Weeks before the open enrollment and tax season, one Los Angeles-based health startup employee received an email from TriNet that seems to be a phishing attack.
TechCrunch reports that this employee forwarded the email and its source code to the company as it looks unreal. The email requests employees and customers to update login information to be ‘up-to-date’ on the labor and employment laws.
Security researcher John Wethington also agreed that the email was indeed a phishing attack. Wethington said, “As hackers and self-proclaimed social engineers, we often think that spotting a phishing email is easy; The truth is it’s hard. When we first examined the email every alarm bell was going off. The deeper we dug into it the more confusing things became. We looked at the domain name records, the site’s source code, and even the webpage hashes.”
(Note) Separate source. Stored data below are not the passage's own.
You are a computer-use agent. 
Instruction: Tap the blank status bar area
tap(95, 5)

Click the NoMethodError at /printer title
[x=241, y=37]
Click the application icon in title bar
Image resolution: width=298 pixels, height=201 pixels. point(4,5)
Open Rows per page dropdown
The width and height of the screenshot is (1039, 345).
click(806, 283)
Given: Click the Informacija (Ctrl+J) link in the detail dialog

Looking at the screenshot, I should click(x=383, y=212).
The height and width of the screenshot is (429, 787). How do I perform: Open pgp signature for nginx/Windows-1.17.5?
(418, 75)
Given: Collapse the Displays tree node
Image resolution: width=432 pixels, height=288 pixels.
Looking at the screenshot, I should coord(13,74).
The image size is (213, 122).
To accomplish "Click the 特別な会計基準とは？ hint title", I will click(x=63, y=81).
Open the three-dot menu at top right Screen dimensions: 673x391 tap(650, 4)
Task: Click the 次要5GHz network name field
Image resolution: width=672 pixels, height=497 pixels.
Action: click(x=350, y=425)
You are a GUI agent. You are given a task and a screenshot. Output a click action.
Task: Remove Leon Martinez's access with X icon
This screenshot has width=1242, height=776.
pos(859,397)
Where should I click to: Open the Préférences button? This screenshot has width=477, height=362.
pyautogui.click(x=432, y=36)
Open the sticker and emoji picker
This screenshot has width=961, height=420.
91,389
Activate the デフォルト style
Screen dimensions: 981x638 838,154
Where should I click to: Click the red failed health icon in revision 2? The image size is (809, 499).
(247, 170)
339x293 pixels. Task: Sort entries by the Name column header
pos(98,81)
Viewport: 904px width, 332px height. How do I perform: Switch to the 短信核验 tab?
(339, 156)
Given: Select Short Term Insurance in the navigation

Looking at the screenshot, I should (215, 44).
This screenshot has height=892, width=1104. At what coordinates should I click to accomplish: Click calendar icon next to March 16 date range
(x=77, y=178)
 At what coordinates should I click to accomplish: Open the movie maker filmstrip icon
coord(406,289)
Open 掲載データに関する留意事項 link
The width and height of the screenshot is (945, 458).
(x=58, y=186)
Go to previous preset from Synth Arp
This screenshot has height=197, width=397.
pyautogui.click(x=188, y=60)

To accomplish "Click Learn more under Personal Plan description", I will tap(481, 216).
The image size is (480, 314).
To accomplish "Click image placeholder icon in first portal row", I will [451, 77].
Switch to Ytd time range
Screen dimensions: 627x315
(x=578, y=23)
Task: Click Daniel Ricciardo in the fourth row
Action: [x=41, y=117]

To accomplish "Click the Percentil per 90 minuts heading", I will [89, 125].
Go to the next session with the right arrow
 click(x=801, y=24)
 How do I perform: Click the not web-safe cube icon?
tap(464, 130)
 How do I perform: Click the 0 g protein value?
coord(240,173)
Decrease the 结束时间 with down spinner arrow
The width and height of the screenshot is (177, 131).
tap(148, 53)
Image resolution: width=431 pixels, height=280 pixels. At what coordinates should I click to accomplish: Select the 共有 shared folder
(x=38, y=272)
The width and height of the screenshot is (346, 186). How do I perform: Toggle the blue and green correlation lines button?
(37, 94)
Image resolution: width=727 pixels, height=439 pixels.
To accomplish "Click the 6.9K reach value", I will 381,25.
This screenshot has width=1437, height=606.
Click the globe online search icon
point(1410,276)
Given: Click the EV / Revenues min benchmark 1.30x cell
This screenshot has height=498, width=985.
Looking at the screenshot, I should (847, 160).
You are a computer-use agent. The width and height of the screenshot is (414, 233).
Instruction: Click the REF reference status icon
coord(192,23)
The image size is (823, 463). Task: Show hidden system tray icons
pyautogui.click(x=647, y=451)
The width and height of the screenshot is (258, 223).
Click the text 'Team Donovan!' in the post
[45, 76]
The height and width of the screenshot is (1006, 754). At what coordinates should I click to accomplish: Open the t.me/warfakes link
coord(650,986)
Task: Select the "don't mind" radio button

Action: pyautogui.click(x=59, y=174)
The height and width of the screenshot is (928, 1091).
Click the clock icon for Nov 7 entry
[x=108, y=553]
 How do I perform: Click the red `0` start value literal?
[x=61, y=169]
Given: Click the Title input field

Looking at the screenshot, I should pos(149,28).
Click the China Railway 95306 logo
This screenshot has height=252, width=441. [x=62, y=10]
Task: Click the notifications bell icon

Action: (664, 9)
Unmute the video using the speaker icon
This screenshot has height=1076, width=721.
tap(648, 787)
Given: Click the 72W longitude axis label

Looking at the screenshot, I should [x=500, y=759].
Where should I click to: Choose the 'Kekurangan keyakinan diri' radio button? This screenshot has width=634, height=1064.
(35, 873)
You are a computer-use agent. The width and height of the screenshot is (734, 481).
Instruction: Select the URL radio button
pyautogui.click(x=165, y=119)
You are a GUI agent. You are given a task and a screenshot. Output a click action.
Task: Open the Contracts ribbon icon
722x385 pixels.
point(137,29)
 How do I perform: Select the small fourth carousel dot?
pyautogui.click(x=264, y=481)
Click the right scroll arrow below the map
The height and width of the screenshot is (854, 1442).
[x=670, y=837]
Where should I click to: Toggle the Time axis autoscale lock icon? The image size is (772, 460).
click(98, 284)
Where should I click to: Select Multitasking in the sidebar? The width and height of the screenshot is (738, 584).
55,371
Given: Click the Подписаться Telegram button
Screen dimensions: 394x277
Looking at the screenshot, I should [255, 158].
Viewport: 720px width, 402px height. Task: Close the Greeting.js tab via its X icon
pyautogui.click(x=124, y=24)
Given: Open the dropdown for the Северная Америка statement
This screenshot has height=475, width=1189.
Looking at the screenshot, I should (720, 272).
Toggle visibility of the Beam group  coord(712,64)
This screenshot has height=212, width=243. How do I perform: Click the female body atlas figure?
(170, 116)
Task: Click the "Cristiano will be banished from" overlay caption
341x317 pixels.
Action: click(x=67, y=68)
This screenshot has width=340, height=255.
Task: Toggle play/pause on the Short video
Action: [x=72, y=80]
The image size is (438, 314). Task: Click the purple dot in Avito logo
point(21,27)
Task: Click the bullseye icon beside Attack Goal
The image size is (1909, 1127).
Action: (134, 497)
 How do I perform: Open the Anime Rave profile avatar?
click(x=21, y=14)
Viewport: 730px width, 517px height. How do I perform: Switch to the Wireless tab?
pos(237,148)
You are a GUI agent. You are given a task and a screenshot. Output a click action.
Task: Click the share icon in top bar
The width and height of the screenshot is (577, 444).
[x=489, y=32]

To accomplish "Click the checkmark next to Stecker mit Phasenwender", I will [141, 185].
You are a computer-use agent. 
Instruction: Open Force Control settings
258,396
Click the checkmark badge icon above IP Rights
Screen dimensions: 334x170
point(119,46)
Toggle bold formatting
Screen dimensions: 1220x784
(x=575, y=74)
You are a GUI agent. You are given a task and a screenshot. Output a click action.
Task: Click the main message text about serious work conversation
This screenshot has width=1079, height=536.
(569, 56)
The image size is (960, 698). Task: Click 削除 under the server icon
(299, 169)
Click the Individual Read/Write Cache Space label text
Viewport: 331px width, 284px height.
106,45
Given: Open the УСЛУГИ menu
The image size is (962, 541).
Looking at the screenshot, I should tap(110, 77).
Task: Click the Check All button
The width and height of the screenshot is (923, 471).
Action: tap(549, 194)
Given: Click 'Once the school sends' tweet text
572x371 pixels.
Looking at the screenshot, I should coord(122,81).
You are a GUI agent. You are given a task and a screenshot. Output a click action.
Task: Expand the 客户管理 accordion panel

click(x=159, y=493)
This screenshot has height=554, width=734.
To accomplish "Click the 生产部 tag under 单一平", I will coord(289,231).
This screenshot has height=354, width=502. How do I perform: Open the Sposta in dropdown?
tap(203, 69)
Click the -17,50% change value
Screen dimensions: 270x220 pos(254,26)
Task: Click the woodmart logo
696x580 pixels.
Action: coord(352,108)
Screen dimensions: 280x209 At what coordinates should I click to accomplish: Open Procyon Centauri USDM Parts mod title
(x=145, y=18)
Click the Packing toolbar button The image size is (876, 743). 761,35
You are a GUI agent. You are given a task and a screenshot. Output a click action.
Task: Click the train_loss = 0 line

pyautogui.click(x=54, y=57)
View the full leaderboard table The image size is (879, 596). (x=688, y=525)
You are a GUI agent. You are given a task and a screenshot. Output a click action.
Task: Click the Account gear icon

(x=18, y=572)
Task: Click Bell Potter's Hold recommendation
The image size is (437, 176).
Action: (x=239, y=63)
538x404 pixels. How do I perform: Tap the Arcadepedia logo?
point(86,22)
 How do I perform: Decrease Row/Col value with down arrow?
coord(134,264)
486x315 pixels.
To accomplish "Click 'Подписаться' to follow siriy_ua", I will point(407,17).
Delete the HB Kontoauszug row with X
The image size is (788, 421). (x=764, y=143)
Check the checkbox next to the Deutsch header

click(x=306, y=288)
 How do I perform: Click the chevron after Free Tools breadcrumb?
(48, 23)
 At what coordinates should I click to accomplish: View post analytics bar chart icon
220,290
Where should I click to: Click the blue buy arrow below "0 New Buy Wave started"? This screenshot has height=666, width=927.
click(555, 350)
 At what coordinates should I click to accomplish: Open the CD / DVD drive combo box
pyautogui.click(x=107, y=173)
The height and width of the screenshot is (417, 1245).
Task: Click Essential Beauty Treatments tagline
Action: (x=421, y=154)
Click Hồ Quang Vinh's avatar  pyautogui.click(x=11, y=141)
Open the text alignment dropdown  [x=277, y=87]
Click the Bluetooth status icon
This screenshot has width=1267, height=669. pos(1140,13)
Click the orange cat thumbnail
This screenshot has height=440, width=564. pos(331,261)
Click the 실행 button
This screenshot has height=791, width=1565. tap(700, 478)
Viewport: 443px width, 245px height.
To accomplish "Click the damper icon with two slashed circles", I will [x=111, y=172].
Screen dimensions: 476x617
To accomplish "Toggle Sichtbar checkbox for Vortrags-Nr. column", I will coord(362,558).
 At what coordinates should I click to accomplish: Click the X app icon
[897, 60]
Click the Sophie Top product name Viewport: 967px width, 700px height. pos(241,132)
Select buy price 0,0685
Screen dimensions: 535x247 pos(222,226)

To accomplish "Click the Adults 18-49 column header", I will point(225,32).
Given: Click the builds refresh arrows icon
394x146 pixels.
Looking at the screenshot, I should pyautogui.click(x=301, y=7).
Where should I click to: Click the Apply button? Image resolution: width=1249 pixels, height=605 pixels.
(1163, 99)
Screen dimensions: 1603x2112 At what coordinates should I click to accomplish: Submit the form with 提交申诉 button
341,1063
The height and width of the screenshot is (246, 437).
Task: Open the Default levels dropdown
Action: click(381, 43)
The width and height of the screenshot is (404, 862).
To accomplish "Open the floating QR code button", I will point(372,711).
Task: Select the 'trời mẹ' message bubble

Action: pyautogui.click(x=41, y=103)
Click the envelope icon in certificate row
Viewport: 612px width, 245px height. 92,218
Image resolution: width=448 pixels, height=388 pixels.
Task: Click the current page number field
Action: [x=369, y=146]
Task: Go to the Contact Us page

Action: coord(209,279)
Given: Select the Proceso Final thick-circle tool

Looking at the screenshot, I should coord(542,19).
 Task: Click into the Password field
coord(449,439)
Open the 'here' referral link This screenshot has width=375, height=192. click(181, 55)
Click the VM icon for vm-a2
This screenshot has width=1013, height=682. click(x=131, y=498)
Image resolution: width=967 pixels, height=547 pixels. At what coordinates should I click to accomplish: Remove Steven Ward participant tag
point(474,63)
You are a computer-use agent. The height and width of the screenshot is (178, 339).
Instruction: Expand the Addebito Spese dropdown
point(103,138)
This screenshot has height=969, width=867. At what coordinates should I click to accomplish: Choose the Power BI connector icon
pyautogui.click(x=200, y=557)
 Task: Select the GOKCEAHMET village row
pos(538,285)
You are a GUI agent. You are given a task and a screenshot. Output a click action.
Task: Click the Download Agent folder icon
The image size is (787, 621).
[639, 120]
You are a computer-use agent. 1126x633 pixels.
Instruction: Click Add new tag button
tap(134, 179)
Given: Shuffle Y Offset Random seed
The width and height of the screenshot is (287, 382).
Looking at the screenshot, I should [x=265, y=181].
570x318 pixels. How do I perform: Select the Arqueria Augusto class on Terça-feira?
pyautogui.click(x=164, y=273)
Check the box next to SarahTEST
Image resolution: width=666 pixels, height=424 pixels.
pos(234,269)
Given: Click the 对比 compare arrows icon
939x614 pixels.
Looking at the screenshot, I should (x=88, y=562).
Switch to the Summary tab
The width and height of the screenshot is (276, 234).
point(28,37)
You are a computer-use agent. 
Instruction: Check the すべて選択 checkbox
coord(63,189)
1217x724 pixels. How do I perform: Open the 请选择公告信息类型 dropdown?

Wethington and his team looked deeper and saw nothing and he claimed that the website is 100 percent legitimate. The team contacted TriNet for clarifications and the company responded that indeed, the email came from them.
Suspicious details
Wethington was certain that the email seems fake because of the use of a poor quality logo, which came from a free image hosting website. In addition, the email also redirects into a website with a sketchy domain, hence, the suspicion of the employee and Wethington.
TriNet spokesperson Renee Brotherton confirmed that the email was legitimate saying, “[TriNet] uses the third-party site for our compliance ePoster service offering. The Imgur image you reference is an image of the TriNet logo that Poster Elite mistakenly pointed to and it has since been removed.”
Brotherton added that the email was sent to employees who do not get into the physical office and give them access to required notices.
Problematic emails
Social engineer Rachel Tobac said TriNet needs to improve its communications medium. Tobac pointed out that TriNet got it wrong with inconsistent domain names. According to the expert, these kinds of details need to be corrected as these were used by hackers.
“Trinet may have sent out a legitimate email but everything about it looked problematic,” said TechCrunch.
TriNet is a third-party human resources company that administers healthcare benefits and workplace policies of companies in the United States. In addition, the company also advises clients of law compliance and risk reduction, acting as the human resource of companies.